Attributed based uniqueness histograms

A more interesting perspective is to plot histograms showing the probability of having \(n\) records equal to Alice’s attributes.

Here we focus on the attributes gender and zip. The plots below show the probability of having \(n \in \mathbb{N}\) number of records with: 1) the same gender as Alice, 2) the same zip code as Alice, 3) the same gender and zip code as Alice.

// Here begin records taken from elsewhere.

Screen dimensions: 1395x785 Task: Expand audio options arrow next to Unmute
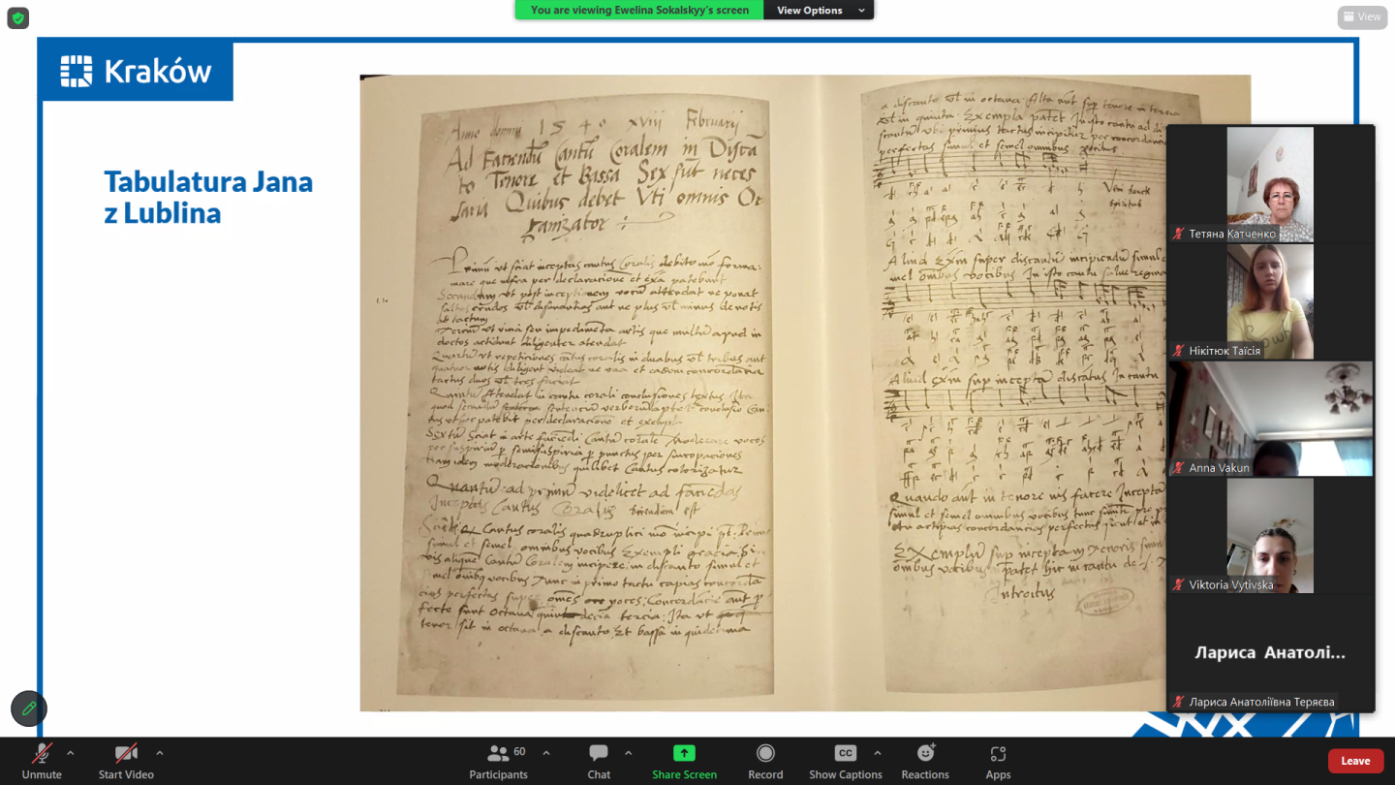point(71,753)
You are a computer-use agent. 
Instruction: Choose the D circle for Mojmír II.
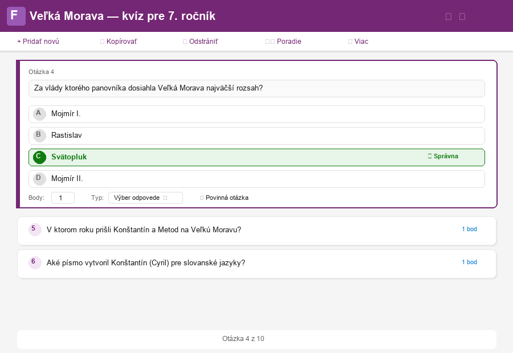coord(39,179)
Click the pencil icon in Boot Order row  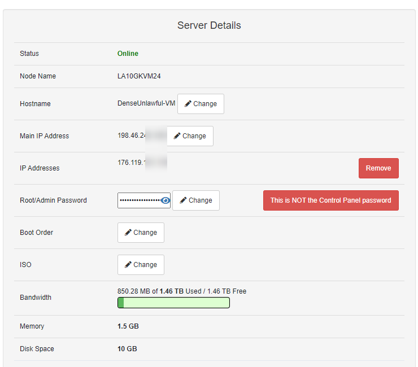(x=128, y=233)
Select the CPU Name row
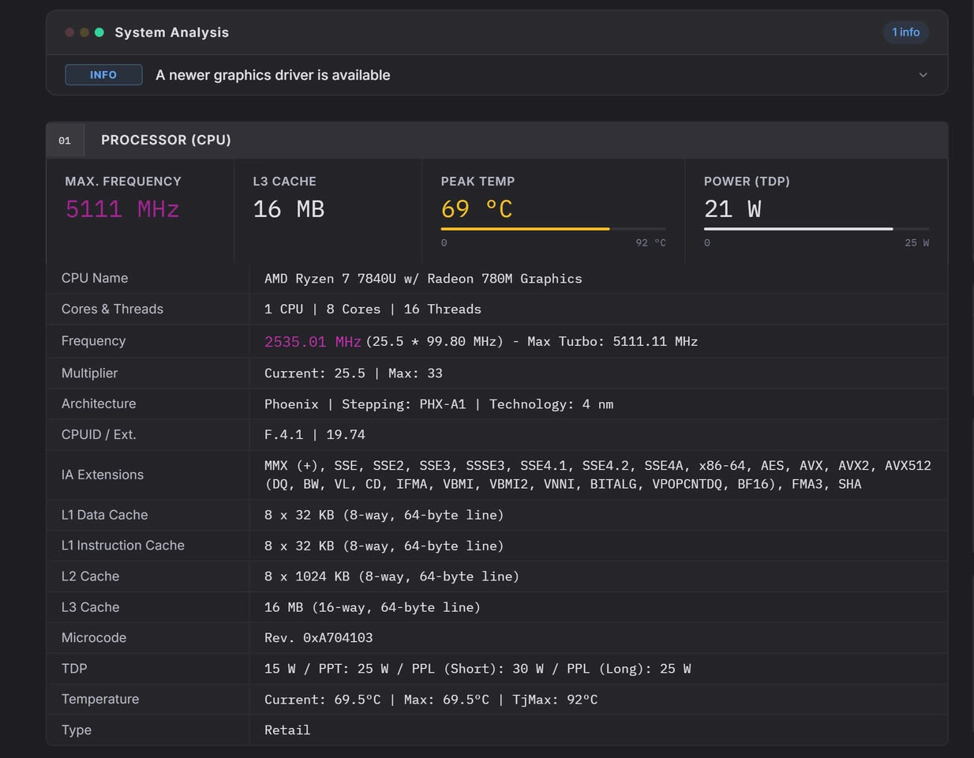974x758 pixels. click(497, 278)

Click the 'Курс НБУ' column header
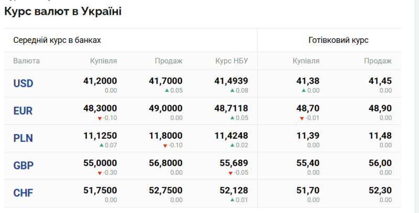[x=231, y=61]
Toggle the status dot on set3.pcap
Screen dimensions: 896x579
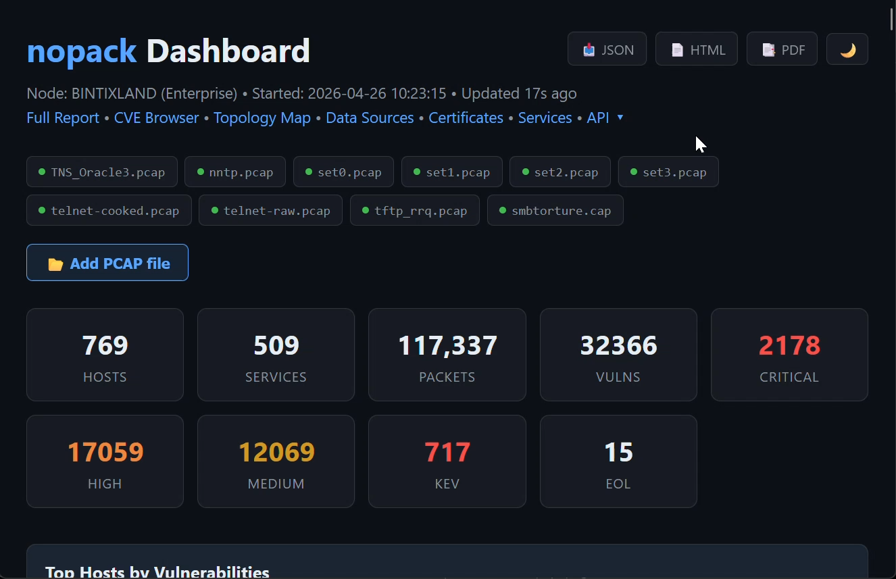pos(632,172)
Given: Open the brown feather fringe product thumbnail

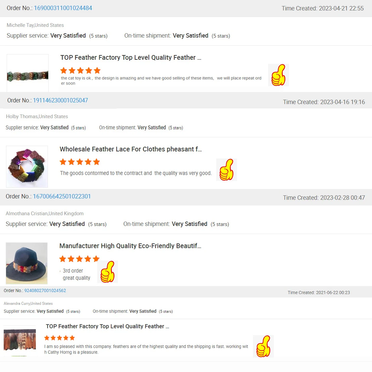Looking at the screenshot, I should click(20, 341).
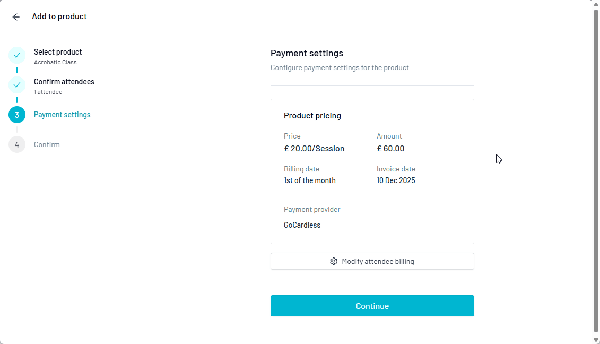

total_samples=len(genders_db)
total_N=N

count_gov_genders=np.array([np.count_nonzero(
    (genders_db[i]==ALICE_GENDER)
) for i in range(0,total_samples)])

count_gov_zips=np.array([np.count_nonzero(
    (zips_db[i]==ALICE_ZIP)
) for i in range(0,total_samples)])

count_gov_genders_zips=np.array([np.count_nonzero(
    (zips_db[i]==ALICE_ZIP) &
    (genders_db[i]==ALICE_GENDER)
) for i in range(0,total_samples)])


y1=[np.count_nonzero(count_gov_genders==i)/len(count_gov_genders) for i in range(0,total_N)]
y2=[np.count_nonzero(count_gov_zips==i)/len(count_gov_zips) for i in range(0,total_N)]
y3=[np.count_nonzero(count_gov_genders_zips==i)/len(count_gov_genders_zips) for i in range(0,total_N)]
plt.bar(range(0,total_N),y1)
plt.title("P(#(GENDER = ALICE_GENDER))")
plt.xlabel("# of records")
plt.show()
plt.bar(range(0,total_N),y2)
plt.title("P(#(ZIP = ALICE_ZIP))")
plt.xlim((-1,25))
plt.xlabel("# of records")
plt.show()
plt.bar(range(0,total_N),y3)
plt.title("P(#(ZIP = ALICE_ZIP /\ GENDER = ALICE_GENDER))")
plt.xlim((-1,15))
plt.xlabel("# of records")
plt.show()

Discussion of results

The results show that gender or zip code in isolation have a low probability of uniquely identifying Alice in the dataset. However for both of them combined we observe that the probability of having only one record with those attribute values is close to 60%. This level of risk may be unacceptable for some types of sensitive data.